WHAT YOU HAVE TO DO
When you reach the line containing "You are a GUI", begin reproducing the lines exactly and continue through the end of the listing, leaving out the pictures.

━━━━━━━━

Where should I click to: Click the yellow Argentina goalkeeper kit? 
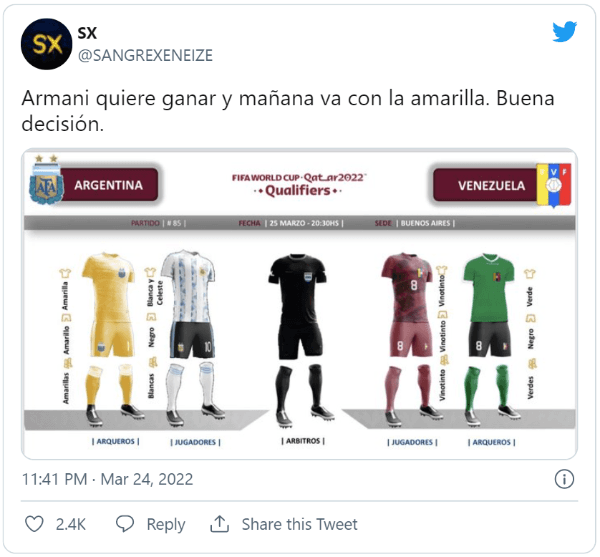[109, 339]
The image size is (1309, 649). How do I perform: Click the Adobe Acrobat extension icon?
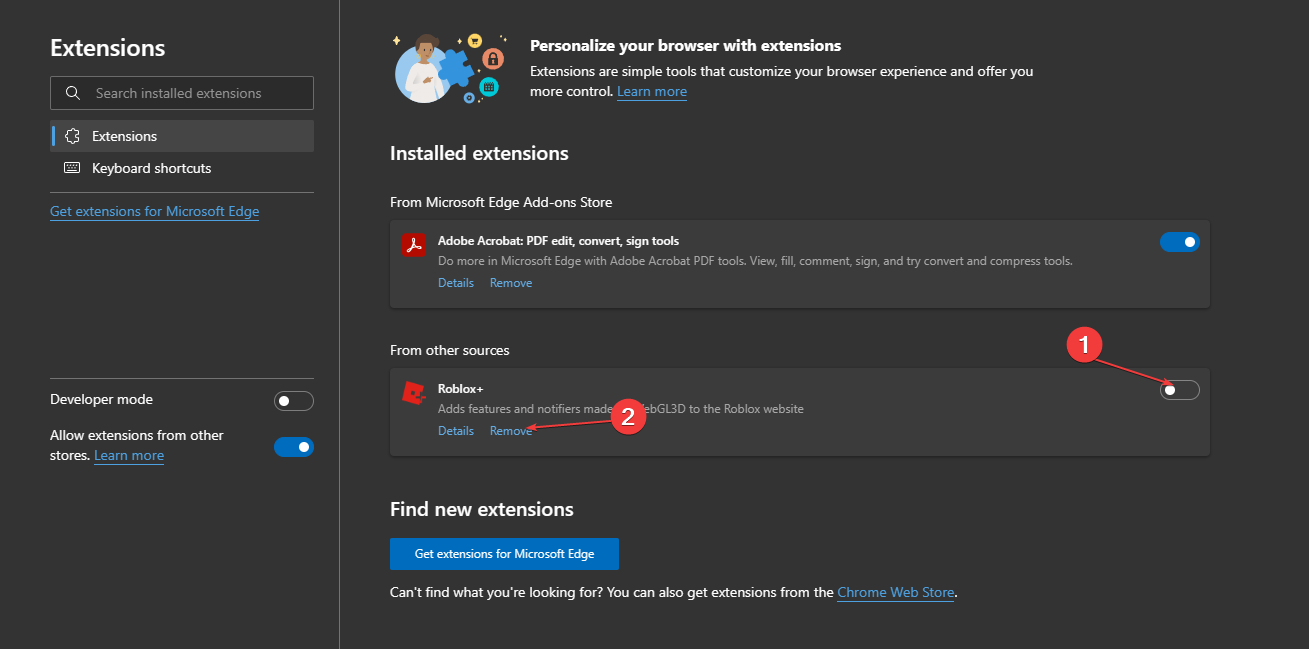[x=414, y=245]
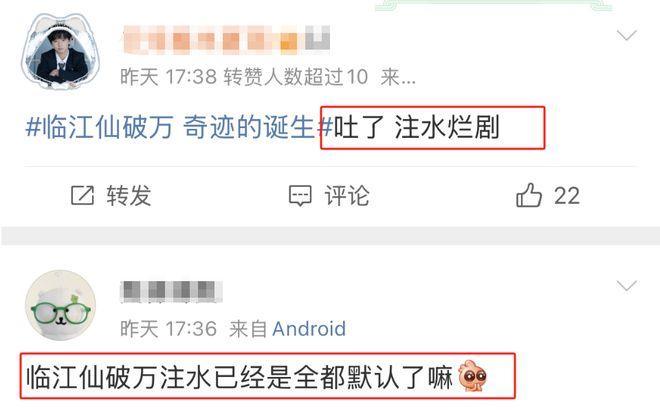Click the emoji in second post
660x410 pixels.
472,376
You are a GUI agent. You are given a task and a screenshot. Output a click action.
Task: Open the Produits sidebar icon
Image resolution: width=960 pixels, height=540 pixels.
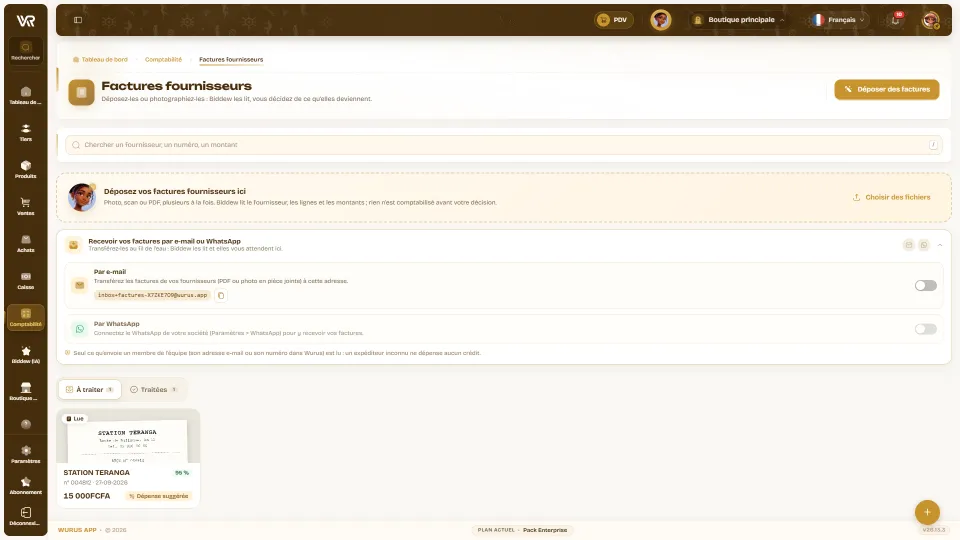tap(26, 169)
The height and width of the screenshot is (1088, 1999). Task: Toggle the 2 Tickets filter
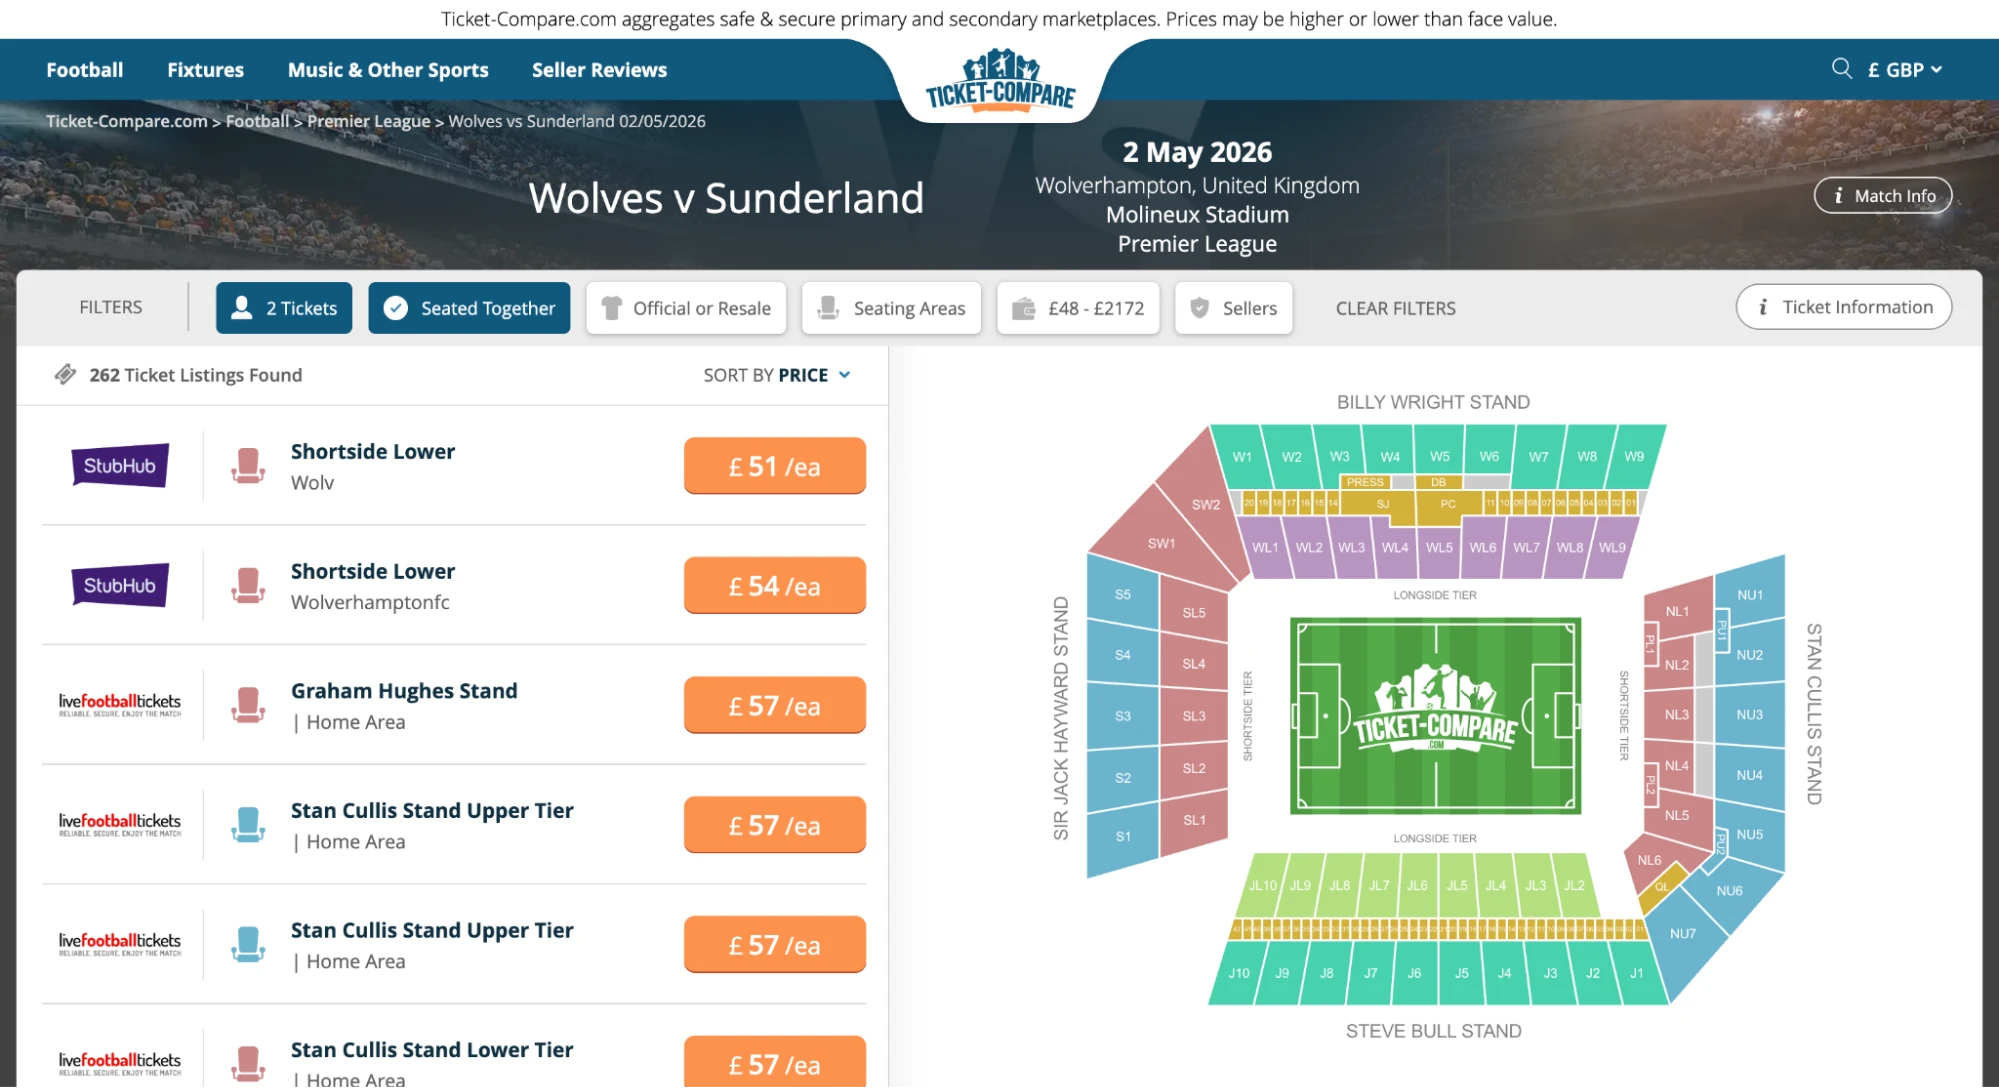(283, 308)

━━━━━━━━

TASK RESPONSE
You are a GUI agent. You are given a task and a screenshot. Output a click action.
Task: Open the Produits sidebar icon
Image resolution: width=960 pixels, height=540 pixels.
tap(26, 169)
The height and width of the screenshot is (1088, 1999). Task: Toggle the 2 Tickets filter
(283, 308)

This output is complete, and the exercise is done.